• **Available data**:
--------------------

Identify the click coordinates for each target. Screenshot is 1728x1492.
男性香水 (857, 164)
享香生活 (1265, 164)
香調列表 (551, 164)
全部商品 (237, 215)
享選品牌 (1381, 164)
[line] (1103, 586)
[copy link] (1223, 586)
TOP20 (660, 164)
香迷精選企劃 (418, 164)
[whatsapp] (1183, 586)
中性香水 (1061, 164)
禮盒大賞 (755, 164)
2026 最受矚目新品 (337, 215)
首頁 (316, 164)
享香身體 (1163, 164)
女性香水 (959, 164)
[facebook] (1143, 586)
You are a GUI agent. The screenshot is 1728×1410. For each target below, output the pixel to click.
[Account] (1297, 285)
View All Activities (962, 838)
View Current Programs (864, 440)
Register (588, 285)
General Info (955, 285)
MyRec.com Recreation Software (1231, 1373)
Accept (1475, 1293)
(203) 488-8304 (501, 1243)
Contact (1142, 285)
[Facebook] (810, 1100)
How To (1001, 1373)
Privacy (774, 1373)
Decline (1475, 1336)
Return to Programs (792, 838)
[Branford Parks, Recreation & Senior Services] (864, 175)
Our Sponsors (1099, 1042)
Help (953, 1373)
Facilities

--------------------

• **Task to carry out**: What is needed is an exact copy of the lines from the one holding "[line] (1103, 586)" through the final line of the material.

• **Result of this exercise**:
[line] (1103, 586)
[copy link] (1223, 586)
TOP20 (660, 164)
香迷精選企劃 (418, 164)
[whatsapp] (1183, 586)
中性香水 (1061, 164)
禮盒大賞 (755, 164)
2026 最受矚目新品 (337, 215)
首頁 (316, 164)
享香身體 (1163, 164)
女性香水 (959, 164)
[facebook] (1143, 586)
You are a GUI agent. The screenshot is 1728×1410. For each target below, output the pixel to click.
[Account] (1297, 285)
View All Activities (962, 838)
View Current Programs (864, 440)
Register (588, 285)
General Info (955, 285)
MyRec.com Recreation Software (1231, 1373)
Accept (1475, 1293)
(203) 488-8304 (501, 1243)
Contact (1142, 285)
[Facebook] (810, 1100)
How To (1001, 1373)
Privacy (774, 1373)
Decline (1475, 1336)
Return to Programs (792, 838)
[Branford Parks, Recreation & Senior Services] (864, 175)
Our Sponsors (1099, 1042)
Help (953, 1373)
Facilities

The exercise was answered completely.